Construido con esfuerzo desde hace siete años por una familia soñadora, este castillo inspirado en la Orden de los Caballeros Templarios no busca fama ni aplausos. Su misión es proyectar el bien y algo de eso es lo que se reflejará en la noche de este 31 cuando den vida a una acción digna de aplausos, repartirán cena para que el cierre del 2025 sea una caricia al alma.

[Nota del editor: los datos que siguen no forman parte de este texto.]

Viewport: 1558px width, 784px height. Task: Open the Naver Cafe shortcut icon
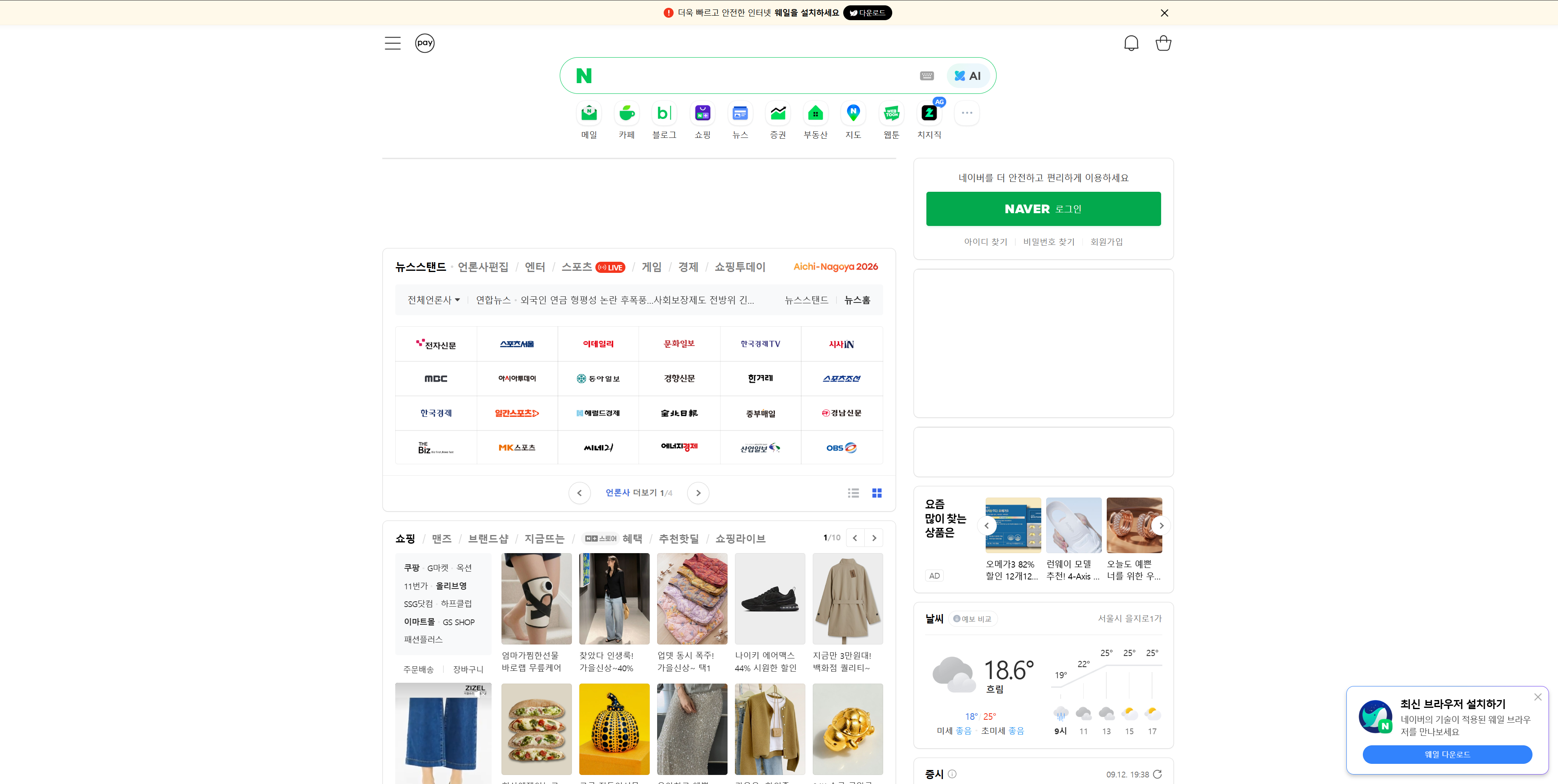pyautogui.click(x=627, y=113)
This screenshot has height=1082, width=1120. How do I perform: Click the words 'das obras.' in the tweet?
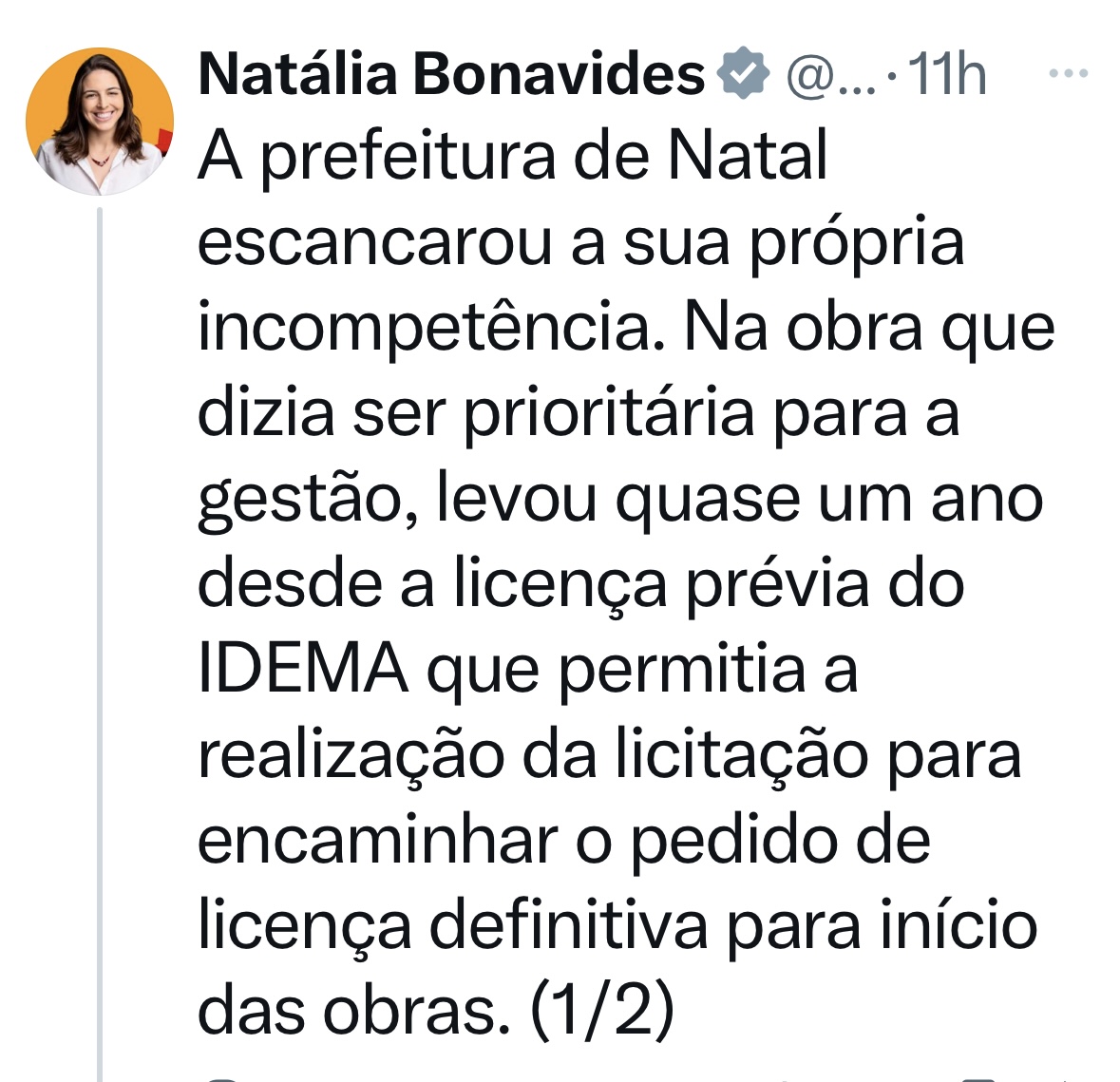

Ya saben a quienes ayudarán y cómo lo harán. Pero no buscan publicidad. Solo hacer el bien, algo que les da paz. La verdadera grandeza está afuera de las paredes, en las obras de caridad que realiza en silencio esta orden que cuenta con cientos de voluntarios, que ayudan a abuelos, niños con VIH, madres solteras y familias vulnerables, sin fotos, sin cámaras, sin alardes.
Impactante
El castillo, de por sí, luce impresionante. Dentro hay un pequeño museo que guarda historias, armaduras y símbolos que hablan de lucha, fe y esperanza de los Templarios. “El símbolo que más impacta es un gran dragón -el mal- enfrentado por un caballero templario, recordando que para Dios no importa cuán grande sea el problema”, menciona su propietaria Mariela Ferreira.